On April 10, 1961, Navy Cmdr. Loyd E. Newcomer became the first pilot to land in Antarctica during its winter darkness.
Newcomer, an aircraft carrier flight pilot who fought in World War II and the Korean War, did his second tour of duty with Operation Deep Freeze 61. When his squadron learned that Russian scientist Leonid Kuperov needed medical attention, they prepared to launch a mercy evacuation flight to an outpost on the frozen continent.

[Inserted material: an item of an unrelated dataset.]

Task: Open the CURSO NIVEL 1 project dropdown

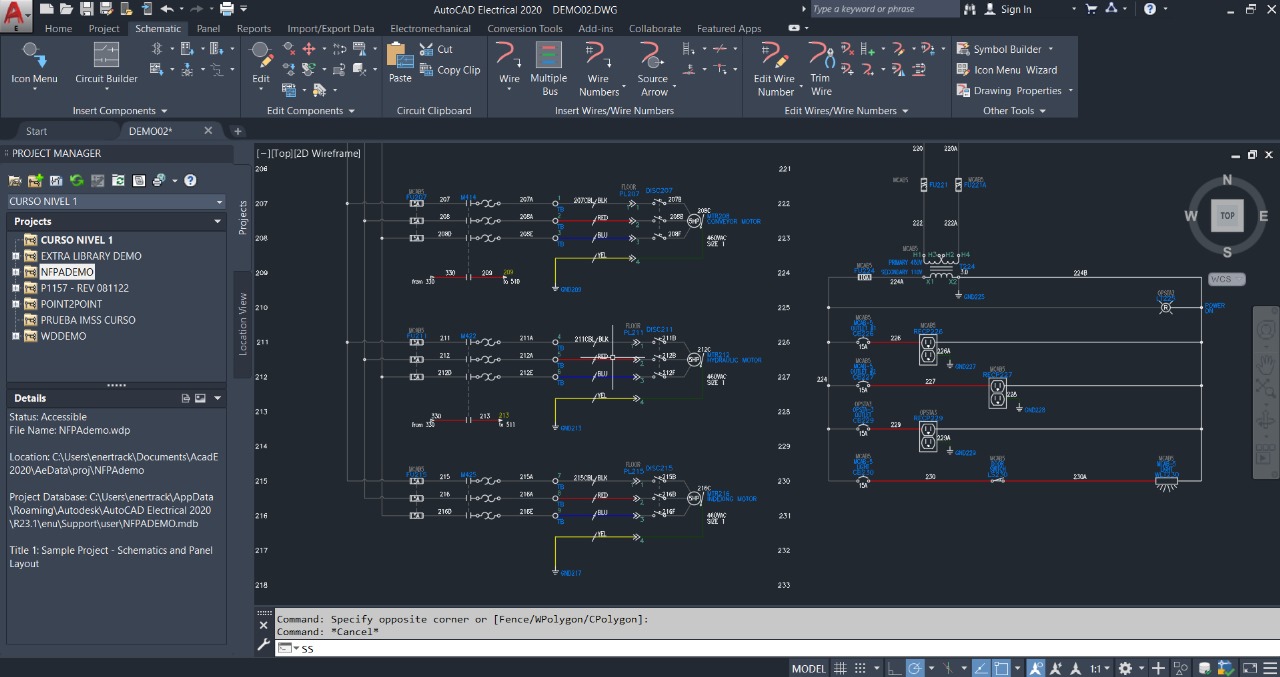Action: pos(218,201)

Despite bitter weather conditions, Newcomer flew a crew of 20 in a C-130 from Christchurch, New Zealand, to Byrd Station, Antarctica, using celestial navigation. The journey is considered so dangerous, by today’s standards, that all flights to Antarctica are still suspended between March and November. Newcomer Glacier was named in honor of this accomplishment.
“This mercy flight, in the face of diminishing daylight and increasingly vicious winter storms, breached the curtain of winter isolation for the first time. It will be long remembered as one of the great flights of Antarctic exploration,” wrote Rear Adm. David M. Tyree in a 1963 issue of National Geographic.
A recipient of the Distinguished Flying Cross, Newcomer retired from the Navy in 1962. He later worked as a flight instructor at Jefferson County Airport in Colorado, and as the chief research pilot at Boulder’s National Center for Atmospheric Research.
Newcomer died on Dec. 18 from respiratory failure. He was 85.